Last Updated on 24th April 2019
Paul T Davies reviews David Wood’s adaptation of Dick King-Smith’s Babe The Sheep Pig which is now playing at the Mercury Theatre Colchester.
Babe the Sheep Pig.
Mercury Theatre, Colchester.
2 July 2018
The tradition of the Mercury Theatre summer family show began a few years ago, and, since the first one, the company set the bar incredibly high. Each year I think they will never beat it, and this year I have been proved wrong again. From the first baa to the final “That’ll do”, Babe the Sheep pig had me and the audience utterly captivated.

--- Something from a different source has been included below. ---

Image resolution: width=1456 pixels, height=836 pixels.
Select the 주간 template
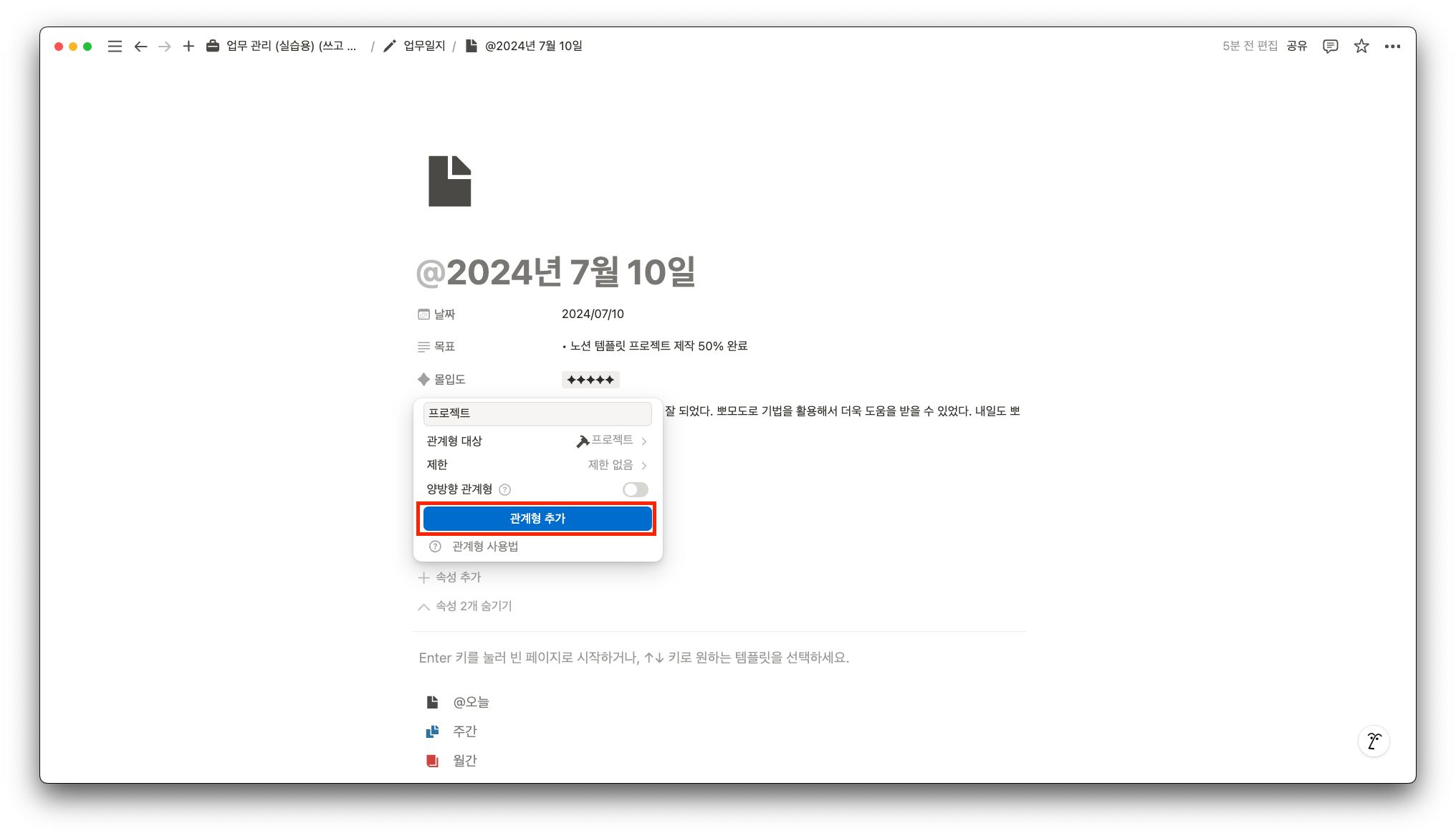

The story of the little pig who is trained to understand sheep well enough to win the National Sheep Dog trials is charm itself, and an excellent company create an atmosphere that is impossible to resist.
The ensemble is terrific and multi-talented, playing a range of instruments and characters and never missing a beat. Gareth Clarke is a warm and hugely likeable Farmer Hoggett, a man of few words who nevertheless beats the odds, and Jonathan Cobb brings Babe to life with glorious ease. He must be the most overlooked member of the company; you look at Babe not at him! Jessica Dyas is a wonderful Fly, our narrator and friend, who learns that sheep are not at all stupid. Ebony Freare, Rachel Hammond, James Peake, Heather Phoenix and Joseph Tweedale are all, quite simply, outstanding as sheep and a range of characters, their versatility and quick costume changes are astonishing! Every character is well defined and different; I particularly loved Bryn, the Welsh sheep dog with a touch of Tom Jones flair, wise sheep Ma, and Cockerel, strutting about the stage blowing his own trumpet!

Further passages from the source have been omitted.